The rise of machine learning is driving up power densities inside data centers of companies that deploy servers filled with GPUs and other types of accelerator processors. Well into the neighborhood of 30kW to 50kW per rack, these densities are driving some operators to turn to liquid instead of air for cooling.
While some data center operators use liquid cooling to make their facilities more efficient, most of the growth in adoption of these technologies is driven by the need to cool higher-density racks.
But the switch from air to liquid isn’t simple. Here are some of the biggest barriers to adoption of liquid cooling in data centers:
1. Two Cooling Systems Instead of One
It rarely makes sense for an existing data center to convert to liquid cooling one rack at a time. The facilities team will have to manage two cooling systems instead of one, Lex Coors, chief data center technology and engineering officer at Interxion, the European colocation giant.

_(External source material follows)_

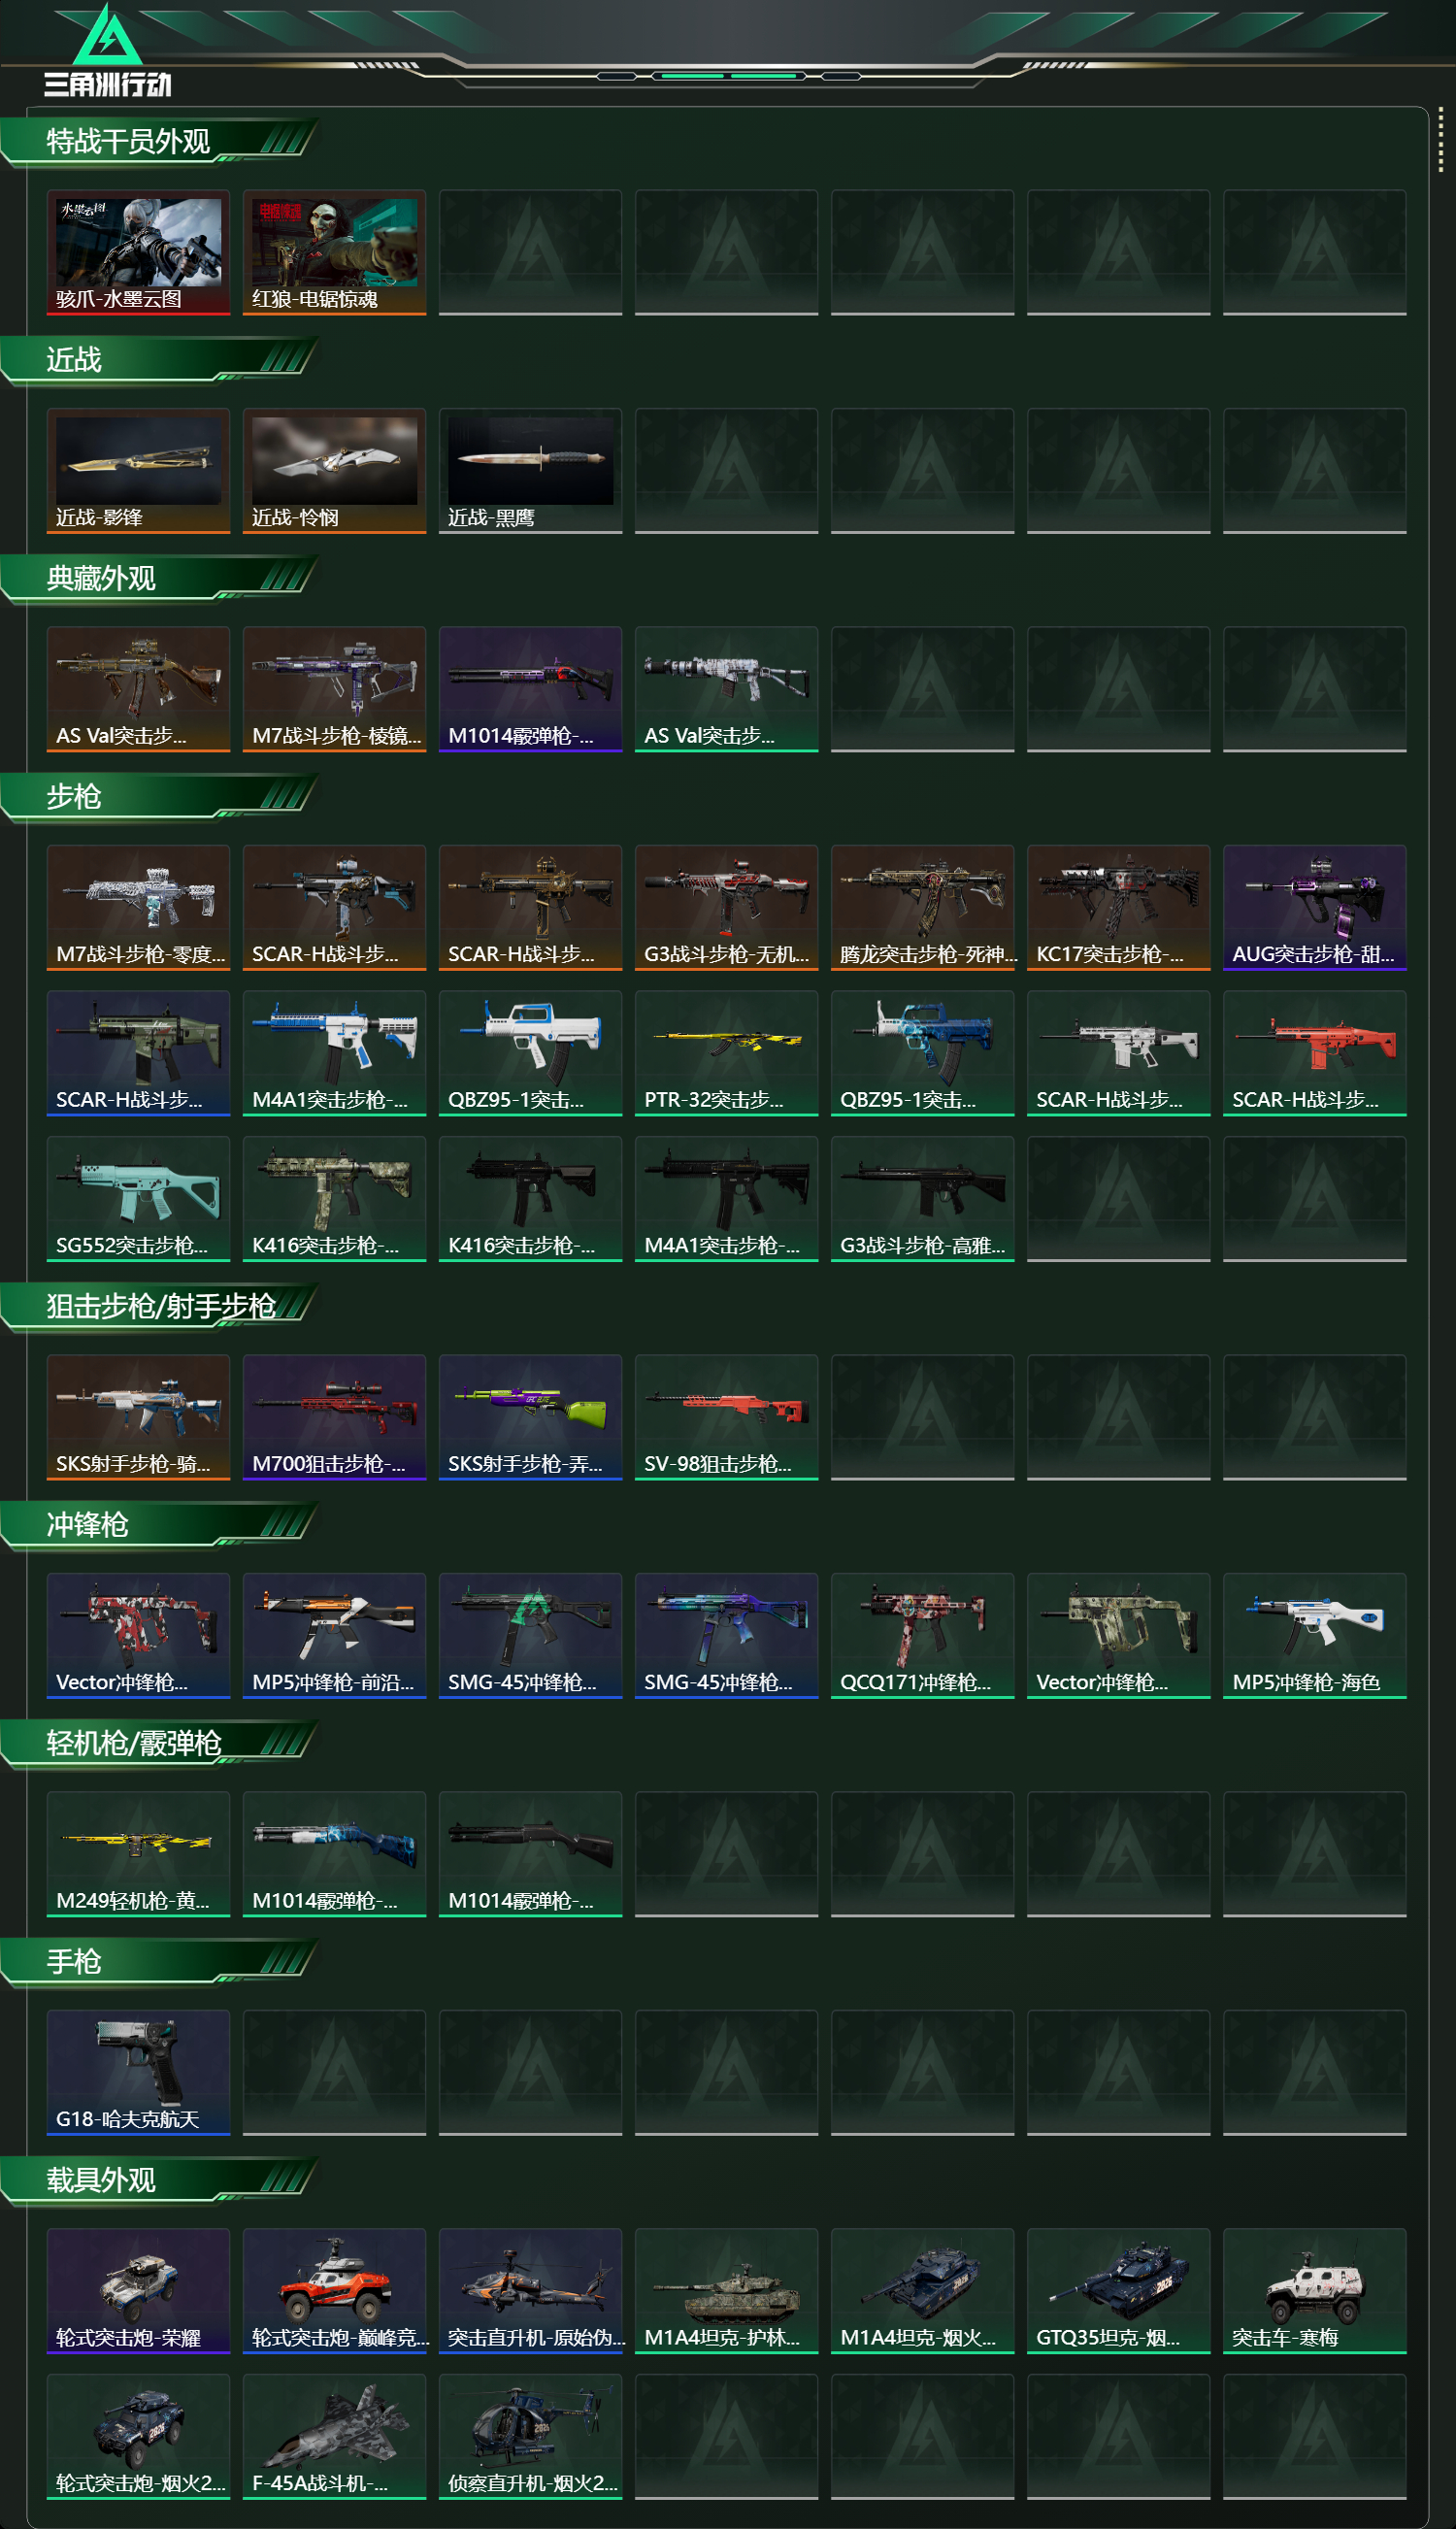Viewport: 1456px width, 2529px height.
Task: Choose the M1014霰弹枪 purple collectible skin
Action: [530, 689]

That makes liquid cooling a better option for new data centers, or ones that are due for a major overhaul.
There are always exceptions. That’s especially true for hyperscalers, whose unique infrastructure problems often require unique solutions.
For example, Google is currently converting many of the rows in its existing data centers to liquid cooling to deal with power density of its latest machine-learning processors, TPU 3.0.
2. No Standards
Lack of industry standards around liquid cooling is a major obstacle to broad adoption of the technology.
"The customer, first of all, has to come with their own IT equipment ready for liquid cooling," Coors said. "And it's not very standardized -- we can't simply connect it and let it run."
Interxion doesn't currently have any customers using liquid cooling, but the company is ready to support it if necessary, according to Coors.
Many liquid-cooling solutions rely on dielectric liquid, which doesn’t conduct electricity and presents no risk of electrocution. But some do use chilled, or warm water.
"If you touch it, and it starts leaking at that moment, you would get electrocuted," Coors said. "But there are ways around it."
As with any system that involved water flowing through pipes, corrosion is an issue in liquid cooling.
"Corrosion in those small pipes is a big issue, and this is one of the things we are trying to solve today,” Coors said.
Manufacturers are improving the pipes to reduce the risk of leaks, and to have the pipes seal automatically if a leak does happen.
Meanwhile, the racks themselves can be containerized, he added. "So if you have a leak, it would only splash the water on that rack, nothing else."
5. Operational Complexity
Perhaps the biggest risk is that of increased operational complexity, said Jeff Flanagan, executive VP at Markley Group, a provider of colocation and cloud computing services that’s planning to roll out liquid cooling in a high-performance cloud data center early next year.
"As a data center operator, we prefer simplicity," he said. "The more components you have, the more likely you are to have failure. When you have chip cooling, with water going to every CPU or GPU in a server, you're adding a lot of components to the process, which increases the potential likelihood of failure."
There’s also a whole other set of complicating factors when operating a data center where servers are submerged in dielectric fluid, which we covered earlier.